A Roma questo tormentone non si riferisce ai petali di un fiore, ma allo stato comatoso dell’azienda municipale, che si occupa – o dovrebbe – di rifiuti. Se il cda è in crisi, noi cittadini lo annusiamo subito. Non è una metafora, ma la puzza dei cassonetti pieni, che rimangono a fermentare per giorni, mentre azienda e unico azionista – il Comune – si rinfacciano soldi pretesi e contesi. Una situazione inaccettabile.
Purtroppo, questo disservizio non è l’unico. Roma soffre di “mal-di-partecipate” – bocciate a pieni voti (tranne per l’acqua) nella recente valutazione della qualità dei servizi, compreso il trasporto pubblico della malmessa Atac. Questo perché è mancata una gestione corretta, a causa di un controllo politico inefficace, visto che i partiti hanno scambiato assunzioni con consenso, mentre i sindacati interni si sono accaparrati tessere in cambio di indifferenza verso un assenteismo anomalo.

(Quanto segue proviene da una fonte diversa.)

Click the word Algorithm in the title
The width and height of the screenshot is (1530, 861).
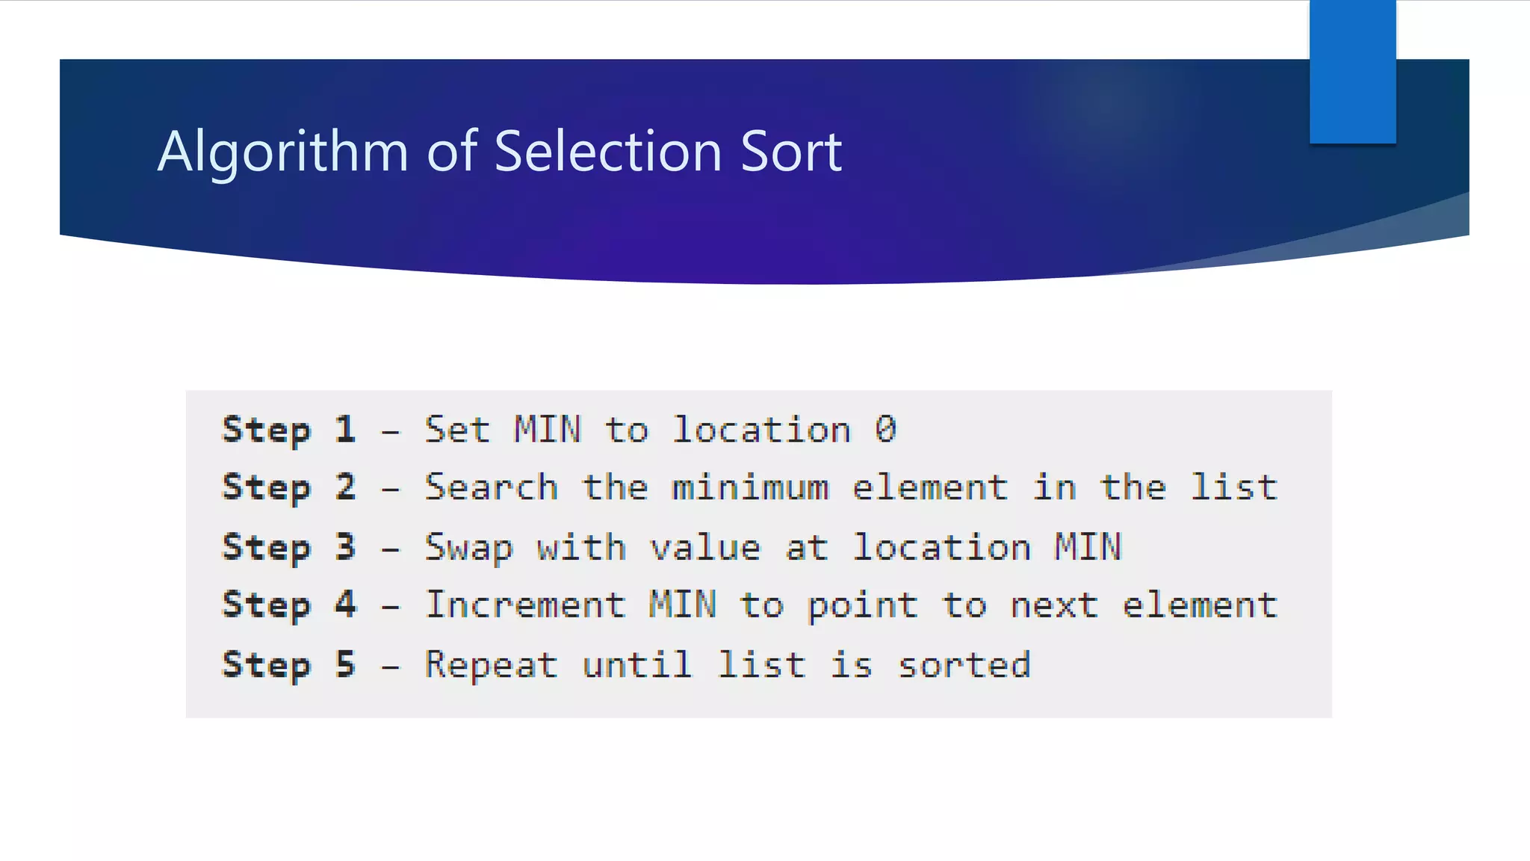[x=282, y=152]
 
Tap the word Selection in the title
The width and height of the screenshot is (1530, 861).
[x=609, y=151]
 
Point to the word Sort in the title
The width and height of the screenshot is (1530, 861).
[x=791, y=151]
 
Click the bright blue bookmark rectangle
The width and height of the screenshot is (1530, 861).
[x=1352, y=71]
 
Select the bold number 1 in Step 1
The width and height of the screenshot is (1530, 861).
[x=344, y=430]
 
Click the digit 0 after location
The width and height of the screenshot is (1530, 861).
[x=885, y=430]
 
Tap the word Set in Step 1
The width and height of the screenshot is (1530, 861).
[x=457, y=430]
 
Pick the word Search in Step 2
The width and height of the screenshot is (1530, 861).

Privatizzazione? Ancora no, si deve tentare il risanamento. Ma se la politica continua a badare più al consenso che all’efficienza delle controllate e i sindacati continuano a tollerare i ladri di tutele, allora sì: meglio il profitto privato che fa pagar caro il servizio, che la gestione pubblica che offre a costi più contenuti il totale disservizio.